• Excerpted passage

__________

[jruby-joni] 102/194: fix ignore case
Hideki Yamane
henrich at moszumanska.debian.org
Thu Feb 1 12:04:31 UTC 2018
This is an automated email from the git hooks/post-receive script.
henrich pushed a commit to branch debian/sid
in repository jruby-joni.
commit f861a46f14c5e243716a03fe596078d58ea2d0ab
Author: Marcin Mielzynski <lopx at gazeta.pl>
Date: Thu Jan 4 17:43:19 2018 +0100
fix ignore case
---
src/org/joni/Analyser.java | 3 ++-
src/org/joni/OptExactInfo.java | 36 ++++++++++++++++++------------------
src/org/joni/Regex.java | 2 +-
test/org/joni/test/TestU8.java | 21 +++++++++++++++++++++
4 files changed, 42 insertions(+), 20 deletions(-)
diff --git a/src/org/joni/Analyser.java b/src/org/joni/Analyser.java
index 98a4dd2..b267e85 100644
--- a/src/org/joni/Analyser.java
+++ b/src/org/joni/Analyser.java
@@ -2022,6 +2022,7 @@ final class Analyser extends Parser {
if (!sn.isAmbig()) {
opt.exb.concatStr(sn.bytes, sn.p, sn.end, sn.isRaw(), enc);
+ opt.exb.ignoreCase = 0;
if (slen > 0) {
opt.map.addChar(sn.bytes[sn.p], enc);
@@ -2035,7 +2036,7 @@ final class Analyser extends Parser {
max = enc.maxLengthDistance() * n;
} else {
opt.exb.concatStr(sn.bytes, sn.p, sn.end, sn.isRaw(), enc);
- opt.exb.ignoreCase = true;
+ opt.exb.ignoreCase = 1;
if (slen > 0) {
opt.map.addCharAmb(sn.bytes, sn.p, sn.end, enc, oenv.caseFoldFlag);
diff --git a/src/org/joni/OptExactInfo.java b/src/org/joni/OptExactInfo.java
index ef9fb78..2ad4f27 100644
--- a/src/org/joni/OptExactInfo.java
+++ b/src/org/joni/OptExactInfo.java
@@ -26,10 +26,8 @@ final class OptExactInfo {
final MinMaxLen mmd = new MinMaxLen();
final OptAnchorInfo anchor = new OptAnchorInfo();
-
boolean reachEnd;
- boolean ignoreCase;
-
+ int ignoreCase; /* -1: unset, 0: case sensitive, 1: ignore case */
final byte bytes[] = new byte[OPT_EXACT_MAXLEN];
int length;
@@ -40,9 +38,8 @@ final class OptExactInfo {
void clear() {
mmd.clear();
anchor.clear();
-
reachEnd = false;
- ignoreCase = false;
+ ignoreCase = -1;
length = 0;
}
@@ -57,19 +54,20 @@ final class OptExactInfo {
}
void concat(OptExactInfo other, Encoding enc) {
- if (!ignoreCase && other.ignoreCase) {
- if (length >= other.length) return; /* avoid */
- ignoreCase = true;
+ if (ignoreCase < 0) {
+ ignoreCase = other.ignoreCase;
+ } else if (ignoreCase != other.ignoreCase) {
+ return;
}
int p = 0; // add->s;
int end = p + other.length;
int i;
- for (i=length; p < end;) {
+ for (i = length; p < end;) {
int len = enc.length(other.bytes, p, end);
if (i + len > OPT_EXACT_MAXLEN) break;
- for (int j=0; j<len && p < end; j++) {
+ for (int j = 0; j < len && p < end; j++) {
bytes[i++] = other.bytes[p++]; // arraycopy or even don't copy anything ??

__________

• Extracted material
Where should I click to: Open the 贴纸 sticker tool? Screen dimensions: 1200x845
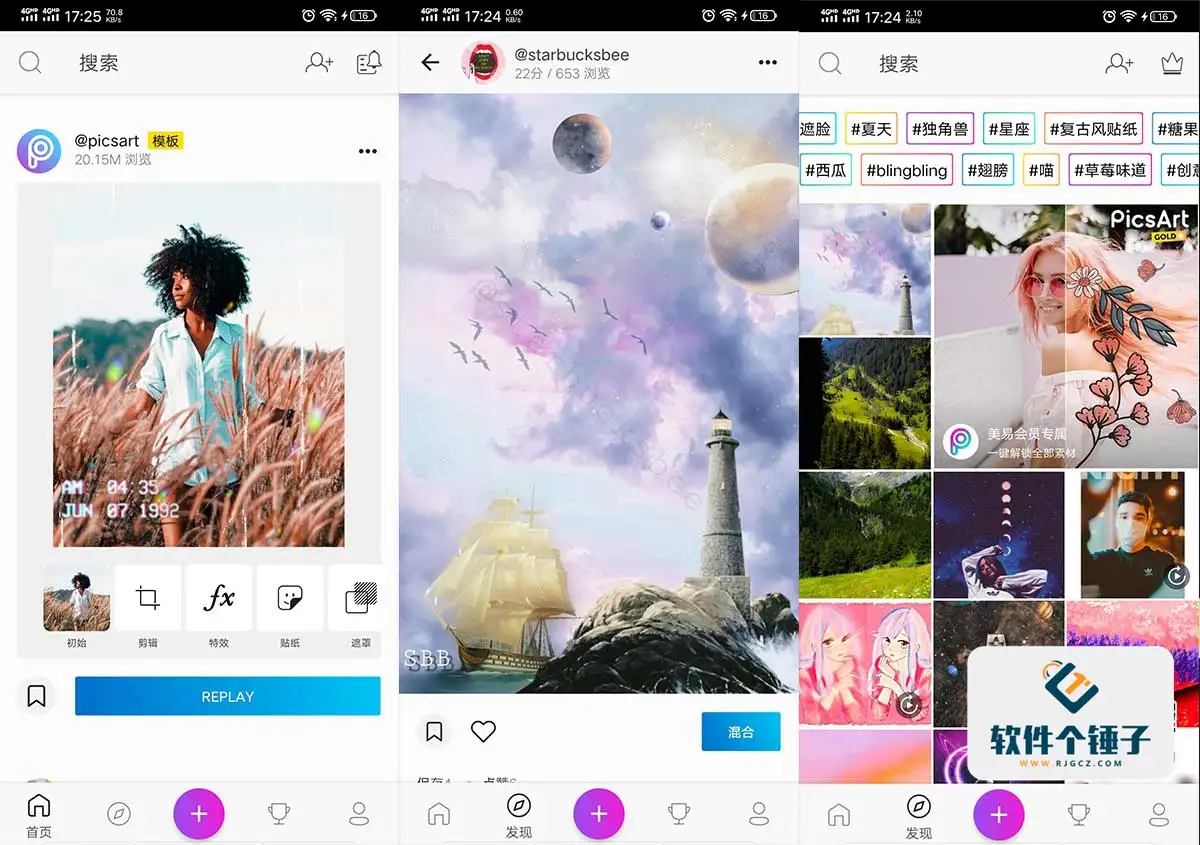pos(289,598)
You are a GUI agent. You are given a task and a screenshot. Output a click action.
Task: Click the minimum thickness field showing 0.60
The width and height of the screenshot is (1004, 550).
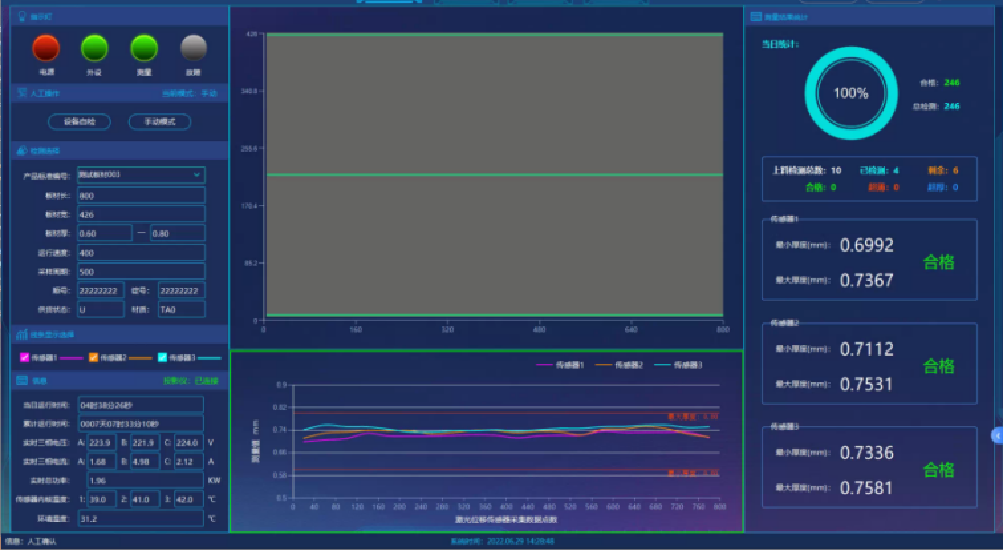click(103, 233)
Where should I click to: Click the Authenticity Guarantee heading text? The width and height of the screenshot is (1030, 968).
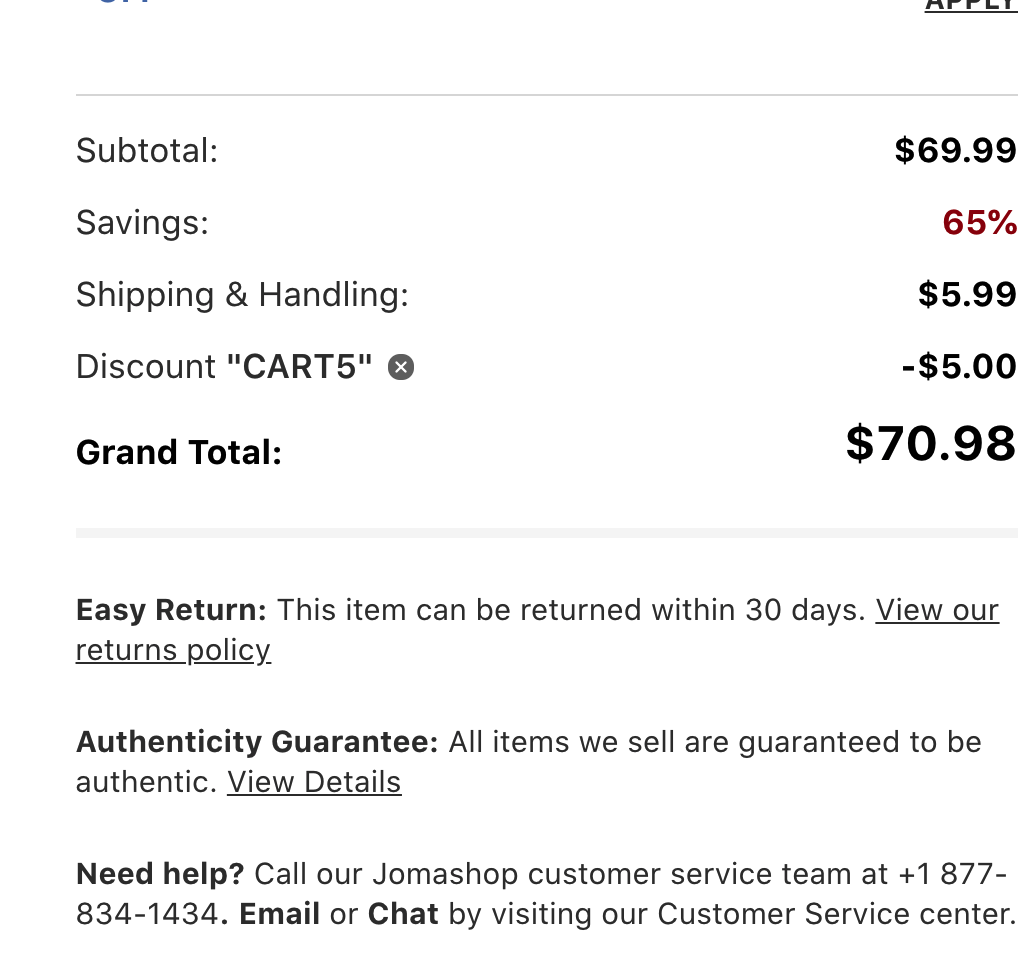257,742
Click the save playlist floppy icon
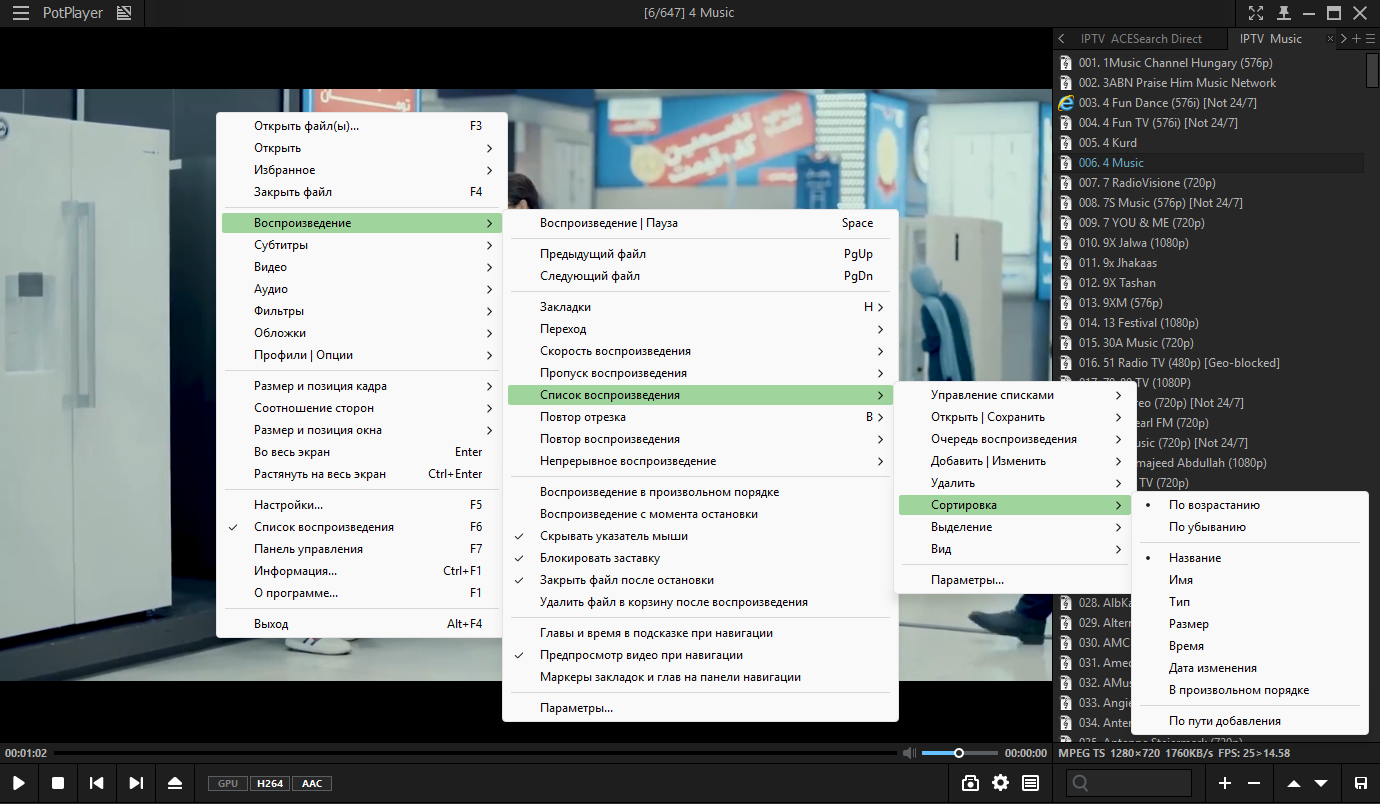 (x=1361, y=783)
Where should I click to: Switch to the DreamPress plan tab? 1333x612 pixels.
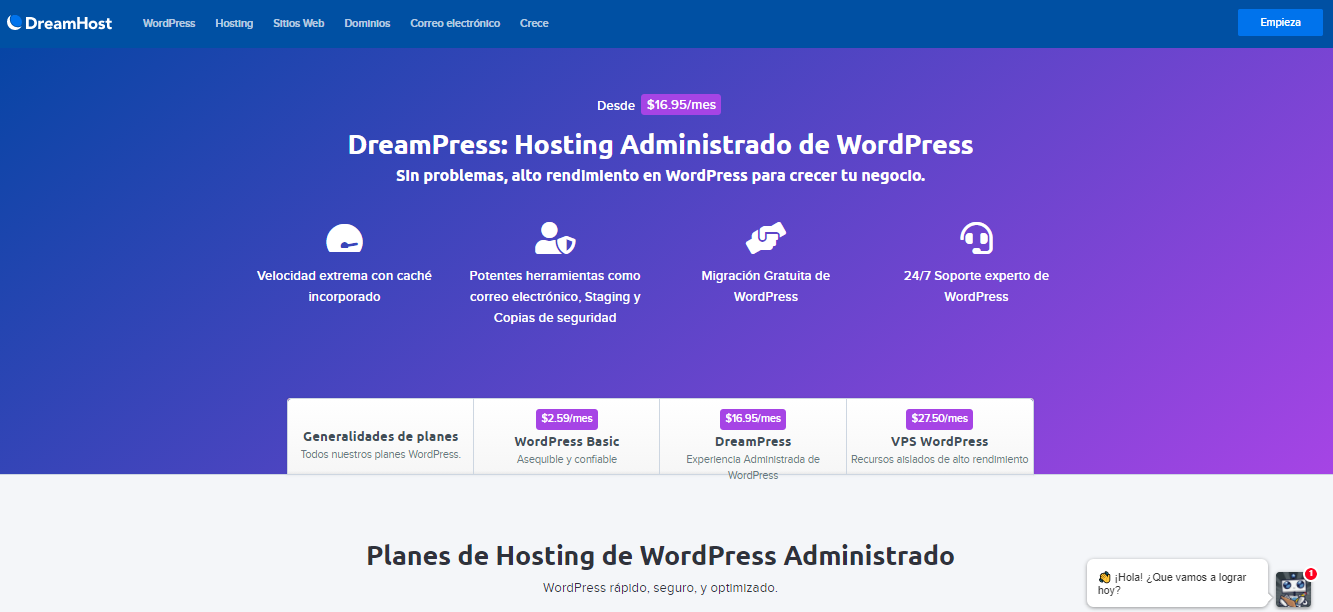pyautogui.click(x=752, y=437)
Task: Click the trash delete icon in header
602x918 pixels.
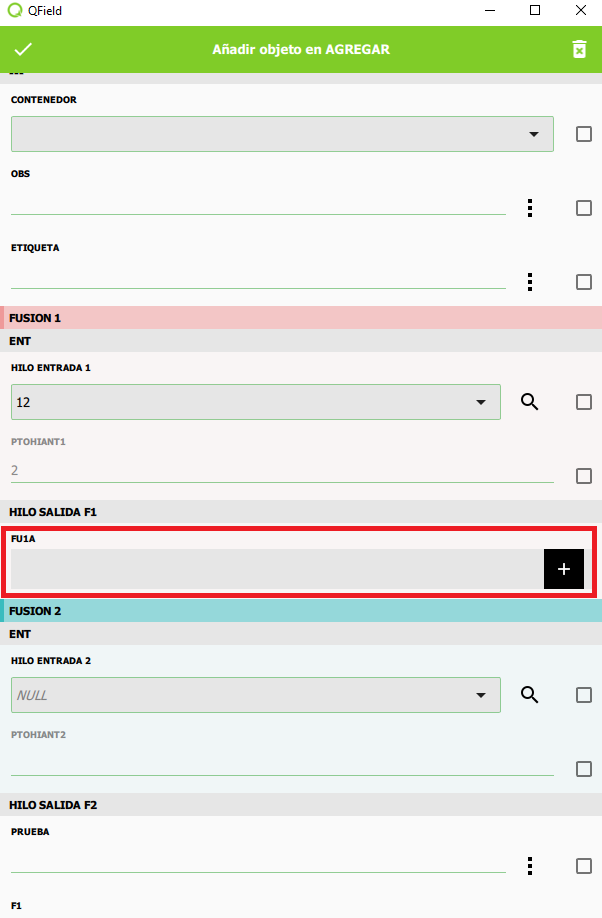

__________

• Written exercise A
Transcribe the part of the commit email that runs from "henrich pushed a" down to "insertions(+), 20 deletions(-)".
• Written exercise B
Express the rows as a JSON list of strings, one string per line, covering everything from the line in the rows that contains "Where should I click to: Click" down to the last line of the rows, both ends included. Leave out blank lines and the pictures.

• Full output A
henrich pushed a commit to branch debian/sid
in repository jruby-joni.
commit f861a46f14c5e243716a03fe596078d58ea2d0ab
Author: Marcin Mielzynski <lopx at gazeta.pl>
Date: Thu Jan 4 17:43:19 2018 +0100
fix ignore case
---
src/org/joni/Analyser.java | 3 ++-
src/org/joni/OptExactInfo.java | 36 ++++++++++++++++++------------------
src/org/joni/Regex.java | 2 +-
test/org/joni/test/TestU8.java | 21 +++++++++++++++++++++
4 files changed, 42 insertions(+), 20 deletions(-)

• Full output B
[
  "Where should I click to: Click the Authenticity Guarantee heading text? The width and height of the screenshot is (1030, 968).",
  "257,742",
  "Click the save playlist floppy icon",
  " (x=1361, y=783)",
  "Where should I click to: Switch to the DreamPress plan tab? 1333x612 pixels.",
  "pyautogui.click(x=752, y=437)",
  "Task: Click the trash delete icon in header",
  "602x918 pixels."
]